The youth are the most dynamic segment in any society. Two of history’s evil men understood the importance of controlling and “owning” youth. Vladimir Lenin, the founder of the totalitarian Soviet state promised, “Give me just one generation of youth, and I’ll transform the whole world.” His counterpart in the Third Reich proclaimed, “He alone, who owns the youth, gains the future.” Both used their nations’ youths as cannon fodder to realize their warped vision of world domination. For the past decade, Ethiopia’s dictators have sought to buy the loyalty and allegiance of the country’s best and brightest. Most of the country’s university graduates have been held hostage to dictator Meles Zenawi’s corrupt neopatrimonial system. Zenawi has used various means to recruit, control, politicize and depoliticize the country’s youth. He has made economic survival impossible for the youth of the country except through membership in a syndicate palmed off as a political party.
Now is the Time for Ethiopia’s Cheetah Generation to Lead the Way to National Reconciliation
It is now time for Ethiopia’s cheetahs to take a leading role in the national dialogue to transition Ethiopia from dictatorship to democracy. Such a prescriptive declaration might be surprising to some coming from a card-carrying member of the “Loyal Order of African (Ethiopian) Hippos”. But over the years, I have learned to appreciate the sacrifices of Ethiopia’s cheetahs and have been awed by their transformative potential. In numerous weekly commentaries, I have despaired over their plight under Zenawi’s dictatorship but nevertheless insisted that they must be the tip of the spear in bringing about democratic change in Ethiopia. In June 2010,
I reflected over what could happen if the rage bottled up in Ethiopia’s youth suddenly exploded:
The dialogue on national reconciliation in Ethiopia must begin within Ethiopia’s youth communities. Ethiopia’s cheetah’s must empower themselves, create their own political and social space, set their own agendas and begin multifaceted dialogues on their country’s transition from dictatorship to democracy. They must develop their own awareness campaigns and facilitate vital conversations among youth communities cutting across language, religion, ethnicity region and so on. Their dialogues must be based on the principles of openness, truth and commitment to democracy, freedom and human rights. They must dialogue without fear or loathing. Above all, the cheetahs must “own” the dialogue process. At a gathering of cheetahs, hippos should be seen and not heard; tolerated but not involved. The cheetahs must keep a sharp eye on the hippos who are very skillful in political intrigues and expert at finding ways of getting involved to take over and manipulate the youth.
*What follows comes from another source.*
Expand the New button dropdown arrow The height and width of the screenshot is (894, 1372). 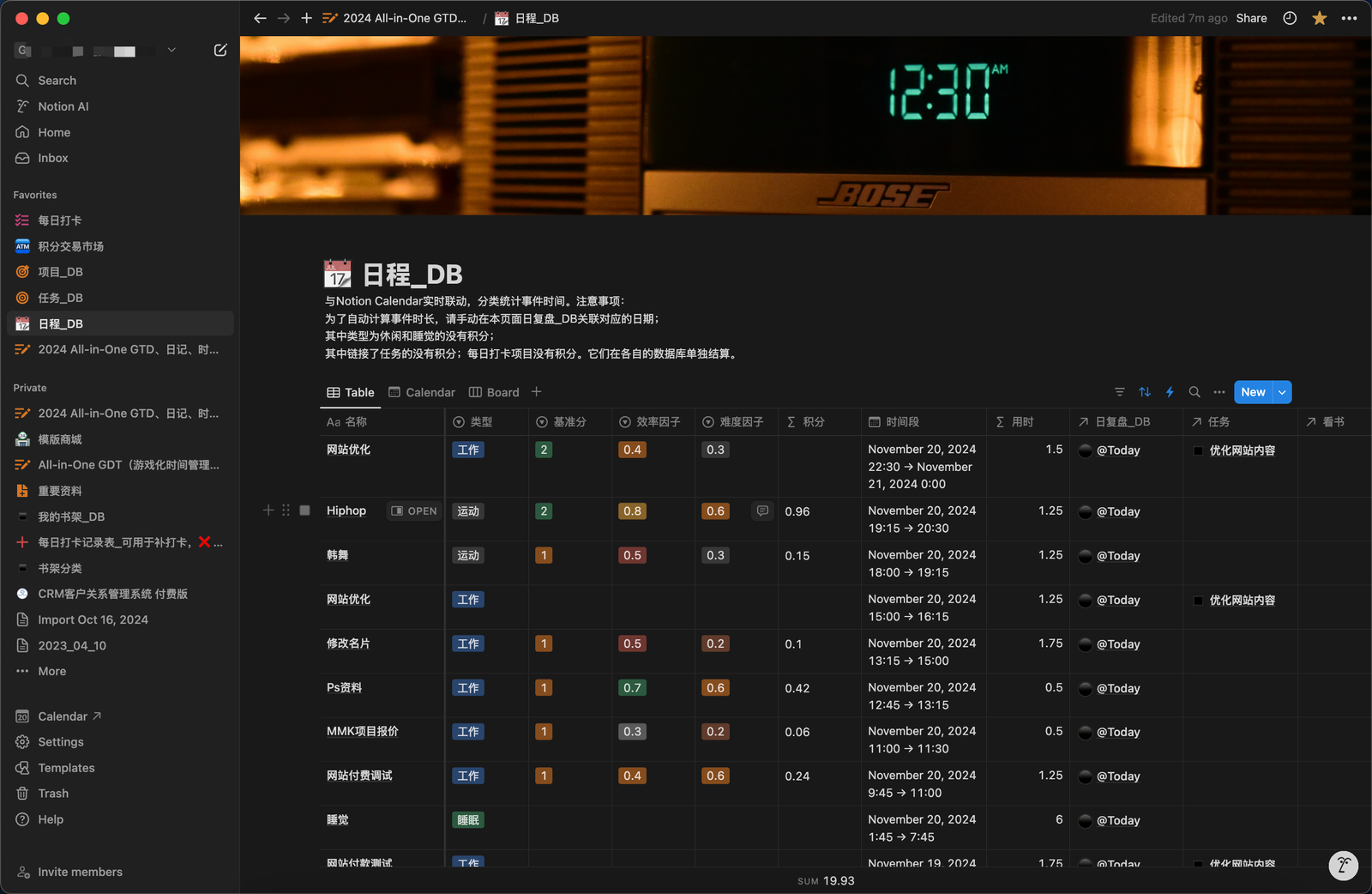(1282, 392)
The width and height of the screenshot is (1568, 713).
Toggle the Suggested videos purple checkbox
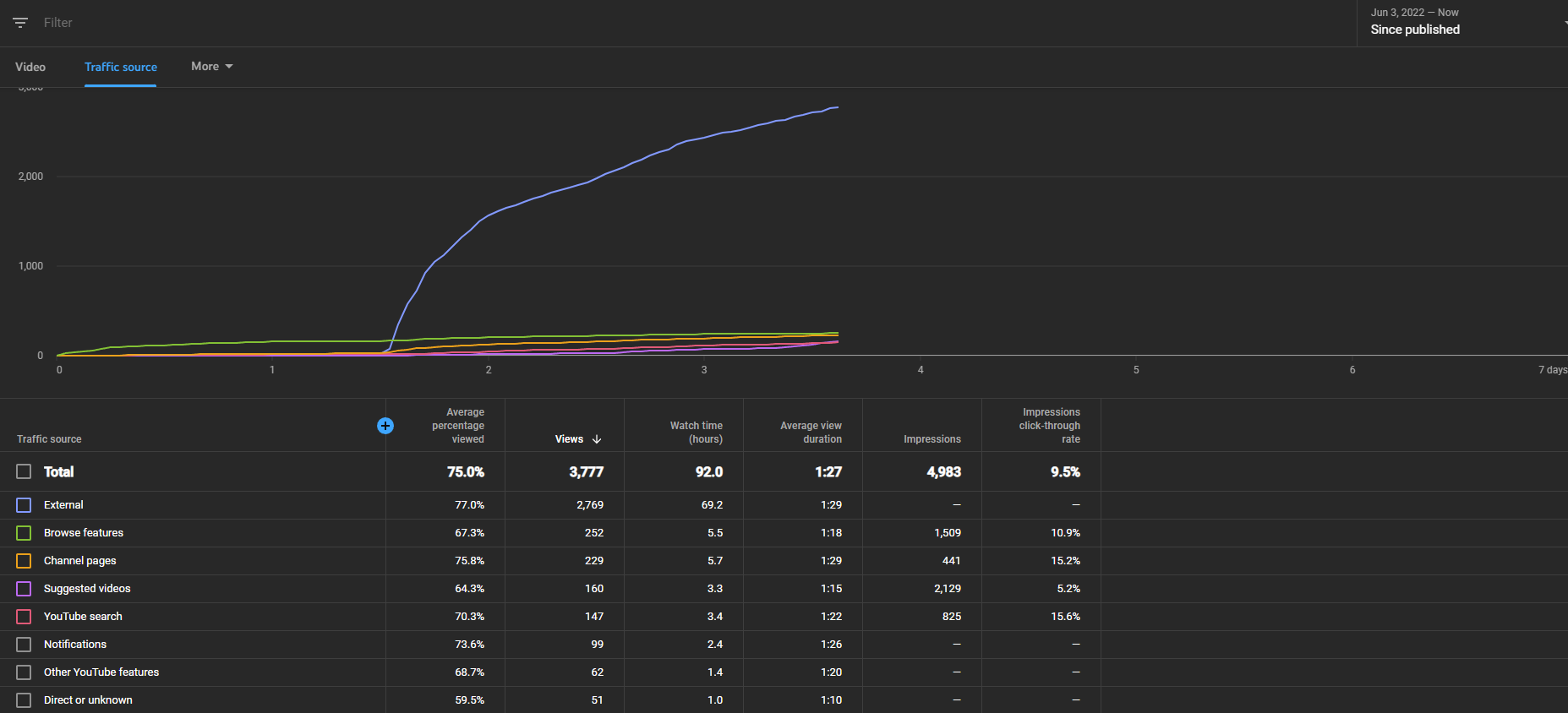tap(24, 589)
Many societies face generational gaps as the youth rebel against tradition and societal norms. In Ethiopia today, there are two different generations. The cheetah generation wants freedom, human rights and democracy now. The hippo generation wallows in a mucky swamp of corruption, nepotism, cronyism, criminality and inhumanity. The cheetah generation wants to drain the swamp. The hippo generation is hopelessly trapped in the bog of ethnic politics and revenge politics.